[A run of records]
★ ★ ★ ★ ★ ★ ★
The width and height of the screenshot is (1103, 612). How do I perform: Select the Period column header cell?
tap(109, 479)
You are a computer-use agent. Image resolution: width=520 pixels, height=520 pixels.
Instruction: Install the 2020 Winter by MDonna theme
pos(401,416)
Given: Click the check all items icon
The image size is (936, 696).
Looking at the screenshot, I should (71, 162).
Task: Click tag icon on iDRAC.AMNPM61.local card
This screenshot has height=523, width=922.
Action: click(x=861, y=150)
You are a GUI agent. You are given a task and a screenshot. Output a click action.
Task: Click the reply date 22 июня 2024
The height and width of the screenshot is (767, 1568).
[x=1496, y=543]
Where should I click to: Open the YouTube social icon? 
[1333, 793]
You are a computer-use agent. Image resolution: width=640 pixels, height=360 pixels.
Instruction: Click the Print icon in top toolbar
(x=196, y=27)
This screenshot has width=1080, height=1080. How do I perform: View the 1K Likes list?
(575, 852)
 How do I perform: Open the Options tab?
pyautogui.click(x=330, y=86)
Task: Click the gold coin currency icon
★ ★ ★ ★ ★ ★ ★
Written exercise>
Update the entries above so that each "Instruction" reads "Goal", leaving every other word untouched.

Result for this exercise>
The width and height of the screenshot is (1103, 612). How do I perform: Select the Period column header cell?
tap(109, 479)
You are a computer-use agent. Image resolution: width=520 pixels, height=520 pixels.
Goal: Install the 2020 Winter by MDonna theme
pos(401,416)
Given: Click the check all items icon
The image size is (936, 696).
Looking at the screenshot, I should (71, 162).
Task: Click tag icon on iDRAC.AMNPM61.local card
This screenshot has height=523, width=922.
Action: click(x=861, y=150)
You are a GUI agent. You are given a task and a screenshot. Output a click action.
Task: Click the reply date 22 июня 2024
The height and width of the screenshot is (767, 1568).
[x=1496, y=543]
Where should I click to: Open the YouTube social icon? 
[1333, 793]
You are a computer-use agent. Image resolution: width=640 pixels, height=360 pixels.
Goal: Click the Print icon in top toolbar
(x=196, y=27)
This screenshot has width=1080, height=1080. How do I perform: View the 1K Likes list?
(575, 852)
 How do I perform: Open the Options tab?
pyautogui.click(x=330, y=86)
Task: Click the gold coin currency icon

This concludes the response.